Para los que abrazan el océano con pasión, el oído de surfista puede ser una preocupación tangible. Básicamente, los huesos del oído comienzan a crecer de manera anormal. Al principio, quizá ni te des cuenta de que existe. El verdadero lío es cuando comienzas a tener problemas auditivos porque el canal se estrecha demasiado. La simple idea de que algo esté desarrollándose ahí, fuera de control, es un poco perturbadora, ¿no?
Las personas que practican surfing se ven afectadas más que nadie. De hecho, una investigación muestra que cerca del 70-80% de los surfistas activos podrían experimentar algún grado de exostosis. No discrimina por edad, aunque parece más común en quienes llevan años en la barra de esas grandes olas. Las molestias incluyen infecciones frecuentes, dolor y una indeseada acumulación de cerumen. La intervención quirúrgica, como una exostectomía, es el único modo eficiente de tratar la exostosis cuando se convierte en algo serio.

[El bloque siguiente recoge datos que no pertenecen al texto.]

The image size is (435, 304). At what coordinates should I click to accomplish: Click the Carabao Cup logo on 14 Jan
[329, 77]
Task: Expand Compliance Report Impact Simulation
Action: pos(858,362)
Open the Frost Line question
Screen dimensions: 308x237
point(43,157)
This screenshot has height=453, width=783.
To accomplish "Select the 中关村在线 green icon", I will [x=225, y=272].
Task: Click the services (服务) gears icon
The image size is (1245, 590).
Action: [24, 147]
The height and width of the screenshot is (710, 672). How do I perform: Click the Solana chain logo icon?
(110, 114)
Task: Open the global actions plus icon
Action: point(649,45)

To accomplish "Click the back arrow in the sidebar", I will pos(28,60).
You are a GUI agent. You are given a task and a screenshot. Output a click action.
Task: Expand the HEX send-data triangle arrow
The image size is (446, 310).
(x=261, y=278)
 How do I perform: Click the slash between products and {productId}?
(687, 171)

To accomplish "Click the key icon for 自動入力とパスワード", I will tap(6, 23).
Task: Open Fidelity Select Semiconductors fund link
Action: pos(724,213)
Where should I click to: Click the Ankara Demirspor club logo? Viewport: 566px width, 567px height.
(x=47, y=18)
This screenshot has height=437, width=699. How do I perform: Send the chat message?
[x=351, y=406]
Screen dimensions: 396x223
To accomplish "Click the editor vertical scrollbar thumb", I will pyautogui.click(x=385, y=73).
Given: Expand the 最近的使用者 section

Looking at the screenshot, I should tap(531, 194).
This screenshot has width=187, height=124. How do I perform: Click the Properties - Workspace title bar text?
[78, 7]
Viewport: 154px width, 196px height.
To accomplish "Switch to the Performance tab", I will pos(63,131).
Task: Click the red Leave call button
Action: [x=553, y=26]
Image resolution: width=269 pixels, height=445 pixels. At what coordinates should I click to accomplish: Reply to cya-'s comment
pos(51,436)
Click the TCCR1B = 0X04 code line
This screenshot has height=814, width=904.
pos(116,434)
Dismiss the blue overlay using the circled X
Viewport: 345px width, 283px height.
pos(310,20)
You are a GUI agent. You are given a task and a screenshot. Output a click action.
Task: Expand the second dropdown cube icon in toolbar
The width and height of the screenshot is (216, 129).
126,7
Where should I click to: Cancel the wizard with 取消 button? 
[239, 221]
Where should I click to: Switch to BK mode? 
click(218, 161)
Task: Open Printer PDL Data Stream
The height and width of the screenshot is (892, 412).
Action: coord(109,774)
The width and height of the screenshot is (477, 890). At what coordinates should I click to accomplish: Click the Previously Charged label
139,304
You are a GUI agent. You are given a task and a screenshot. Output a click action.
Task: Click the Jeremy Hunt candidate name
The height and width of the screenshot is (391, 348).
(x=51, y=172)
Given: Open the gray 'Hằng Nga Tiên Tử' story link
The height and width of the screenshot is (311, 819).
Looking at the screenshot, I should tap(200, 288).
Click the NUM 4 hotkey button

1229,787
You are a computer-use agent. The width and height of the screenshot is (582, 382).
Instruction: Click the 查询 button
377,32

Los defensores del surf, naturalmente, argumentan que los riesgos valen la pena. El surfing no es solo un deporte, para muchos es una filosofía de vida. La conexión con la naturaleza, el ejercicio y la libertad que proporciona el mar son elementos que no se pueden sintetizar en una pastilla. El oído de surfista, en este sentido, es visto como un pequeño costo a pagar por un estilo de vida tan enriquecedor.
Al otro lado del espectro, los médicos y expertos de la salud muestran preocupación genuina. Alegan que son muchas veces jóvenes quienes desarrollan esta condición sin conocer completamente los riesgos. Dicen que sería más responsable educar sobre la importancia del uso de protectores auditivos para mitigar el daño progresivo. Hacerse revisiones periódicas puede evitar las sorpresas más desagradables. Esto resume el pensamiento de quienes consideran que la salud a largo plazo debe priorizarse sobre el placer del presente.
La ciencia detrás del crecimiento óseo es bastante fascinante aunque problemática en este contexto. El cuerpo responde al agua fría como lo hace ante cualquier situación "hostil": formando más hueso para protegerse. Sin embargo, esta defensa termina no siendo tan protectora cuando te quedas con un canal auditivo casi completamente bloqueado. Así que, aunque todo suena como la trama de una película de ciencia ficción, es una realidad palpable. Anima a muchos surfistas a reconsiderar cuánto tiempo pasan en aguas frías sin protección.
La prevención podría parecer aburrida frente al encanto del surf, pero es igualmente vital. A pesar de los debates sobre sensacionales escapadas al mar versus la realidad de combatir una afección de salud, parece haber un espacio para el compromiso. Muchos surefistas ya usan tapones auditivos diseñados específicamente para surfear, una medida simple pero vital.
Aunque el oído de surfista suena como una parte inevitable del paquete para estos valientes aquanautas, eso no significa que deba ignorarse. Mientras seguimos aprendiendo sobre cómo cuidar a nuestros cuerpos mientras disfrutamos de lo que nos gusta, hay cosas tan simples como ajustar situaciones para no comprometer nuestra salud sin razón alguna. Si bien existe la emoción de desafiar las olas más brutales del mar, nunca está de más asegurar que escucharemos esas olas muchos años más sin complicaciones.